Bald Jason's Musings


   Saturday, March 17, 2007

After the last entry, I couldn't sleep for anything. It sucked because I knew I had to work, and that I wasn't going to be able to sleep after work as I had plans with Wend and had to go with Doug a happy birthday. I ended up calling in, but I got Meg to cover my shift. This turned out to be a very wise decision on my part. Because when I did finally sleep (exhausted, and hungry) it seemed to break me out of whatever shit hole I was falling into. I think if I'd gone things would have been horrible.

Also after the last entry, but before sleep took me, I ordered some Billie Piper cds; some more Trek books, but only because I learned all of these items were out of print, and I didn't want to miss a chance at having them. There are tons of other things that I want, which I'm not buying right and left, because they'll be there a month from now, you know?

I also watched the latest Smallville episode, which was called "Promise". It wasn't a perfect episode, but it was one of those episodes that changes the whole show, and really pays off on things that have been building for years, without the kind of reset button that really annoys me. I don't love this show; I really don't, but I like it a lot. lol

Sleep was filled with odd images. Most of them stemming from that episode of Smallville, mixed in with stuff about my sister Janice, and our childhood, which oddly enough, popped up in conversation with Wendy later.

When Mark got home, he cleaned up a bit, while I shaved and showered. I had helped him check for Bitserve related business earlier, and there didn't seem to be anything dire. Wendy came over around 9pm, and we watched two episodes of Torchwood ("Small Worlds" & "Countrycide"). Wendy continues to amuse me, and we could be really good friends. Too bad she's leaving for Ohio when she graduates in April. She seems interested in staying in touch, and hanging out though, which is cool.

We went to Necto after that and I listened to her stories about her mom, their cat, drugs, sex, birth control - it was all fun. I paid for her to get in, as I felt bad that we'd only be there as short time; the girl that works the door that lets me in for free wasn't there; it was $10.00; blah. We found Doug & I wished him happy birthday. He invited me to another party for him at Backstreet tonight, where I could get in for free, but I don't know that I'd enjoy going to Backstreet; especially since I have no clue how to get there.

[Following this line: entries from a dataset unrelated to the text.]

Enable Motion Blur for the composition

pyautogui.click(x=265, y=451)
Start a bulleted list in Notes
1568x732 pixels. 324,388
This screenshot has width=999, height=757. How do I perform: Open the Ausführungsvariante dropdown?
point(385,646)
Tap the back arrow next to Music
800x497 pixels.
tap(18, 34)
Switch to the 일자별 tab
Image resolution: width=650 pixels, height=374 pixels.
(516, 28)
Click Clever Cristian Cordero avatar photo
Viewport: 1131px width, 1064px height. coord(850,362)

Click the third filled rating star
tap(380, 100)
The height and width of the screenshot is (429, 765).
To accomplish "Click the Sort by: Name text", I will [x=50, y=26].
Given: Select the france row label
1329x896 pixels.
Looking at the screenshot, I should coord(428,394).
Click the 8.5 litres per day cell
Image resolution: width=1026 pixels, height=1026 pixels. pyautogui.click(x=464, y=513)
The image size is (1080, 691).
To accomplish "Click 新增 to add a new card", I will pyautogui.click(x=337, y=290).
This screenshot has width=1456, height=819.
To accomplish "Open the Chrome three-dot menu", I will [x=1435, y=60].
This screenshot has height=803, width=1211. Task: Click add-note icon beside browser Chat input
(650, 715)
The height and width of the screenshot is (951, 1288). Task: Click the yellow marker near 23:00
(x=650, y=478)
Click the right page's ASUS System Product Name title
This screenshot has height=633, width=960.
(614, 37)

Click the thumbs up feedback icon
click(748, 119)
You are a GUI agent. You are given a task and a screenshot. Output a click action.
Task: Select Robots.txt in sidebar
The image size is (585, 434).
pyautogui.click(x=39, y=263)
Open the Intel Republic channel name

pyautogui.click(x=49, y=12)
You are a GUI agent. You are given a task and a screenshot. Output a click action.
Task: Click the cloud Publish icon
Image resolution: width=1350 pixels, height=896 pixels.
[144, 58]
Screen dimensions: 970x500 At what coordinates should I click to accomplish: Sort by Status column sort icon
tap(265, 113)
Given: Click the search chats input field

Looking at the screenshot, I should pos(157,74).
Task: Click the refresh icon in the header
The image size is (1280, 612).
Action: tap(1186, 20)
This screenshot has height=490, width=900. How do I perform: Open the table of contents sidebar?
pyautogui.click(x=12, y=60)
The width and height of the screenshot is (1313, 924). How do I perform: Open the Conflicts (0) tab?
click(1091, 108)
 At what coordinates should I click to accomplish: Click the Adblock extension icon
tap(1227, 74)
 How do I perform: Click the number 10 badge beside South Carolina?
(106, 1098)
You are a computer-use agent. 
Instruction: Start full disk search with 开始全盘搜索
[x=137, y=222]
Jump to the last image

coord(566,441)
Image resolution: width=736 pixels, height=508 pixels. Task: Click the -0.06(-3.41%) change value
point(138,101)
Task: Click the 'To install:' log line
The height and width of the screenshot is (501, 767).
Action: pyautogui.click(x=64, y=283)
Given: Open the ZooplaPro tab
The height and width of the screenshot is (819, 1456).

We left in a hurry, after maybe 10 minutes, as I was starving and wanted pizza from Little Caesars. Wendy started asking questions about my eating, and I gave her the whole sordid story, which seemed to shock her, and I got a sense that she really cared about me, and wanted to help me. It was unexpected, and personal and intimate. The kind of thing that can make or break a friendship, and it made ours stronger. We continued to talk until we got back to the condo where we watched two more episodes of Torchwood ("Greeks Bearing Gifts" & "They Keep Killing Suzie"). Though Wendy was falling asleep at that point. We chatted some more, and agreed we'd take some pictures of us on her next visit, where we plan on finishing off Torchwood; there are only 5 episodes she hasn't seen now. We hugged goodnight, and then she was gone.

After she left I jumped online, and chatted at gay.com yet again. I met some new people. I talked to others I'd met recently. Eventually Travis Kelley tracked me down, and chatted me up, while I also chatted with Corey on yahoo.messenger. It was a good time. Corey & I might hang out today, but it's just as likely that we won't hang out until next week, when his car is fixed. He owns a cat, and it's a shedder, and I'm allergic. And it would suck to drive out to Troy, drive back to Ann Arbor to hang out (that's 2 hours right there), then drive him back to Troy, and then back home again. It would be a lot simpler for him to drive out here. So, yeah, probably not hanging out today, but we talked about it, and everything is good, which is...well...good. ;-0)

Oh, and I told Corey about my blog, so he's probably going to read this. He seemed to enjoy it.

After all that I was exhausted, but really horny. I jacked off, and showered. And wrote this.

Now that I think about it more...I think I have a bit of a crush on Wendy. Not a crush exactly. But you know how straight guys sometimes have a crush on another guy, and it's not really sexual - it's just...a crush. It's like that. I just want to spend more time with her is all. And she's fun. We argue and laugh, and it's nice to hear someone else talk about missing Mollie. I feel like I whine about missing Mollie to everyone, and it's nice to hear it coming from someone else. I'm really not happy about her moving away so soon after me "losing" Mollie.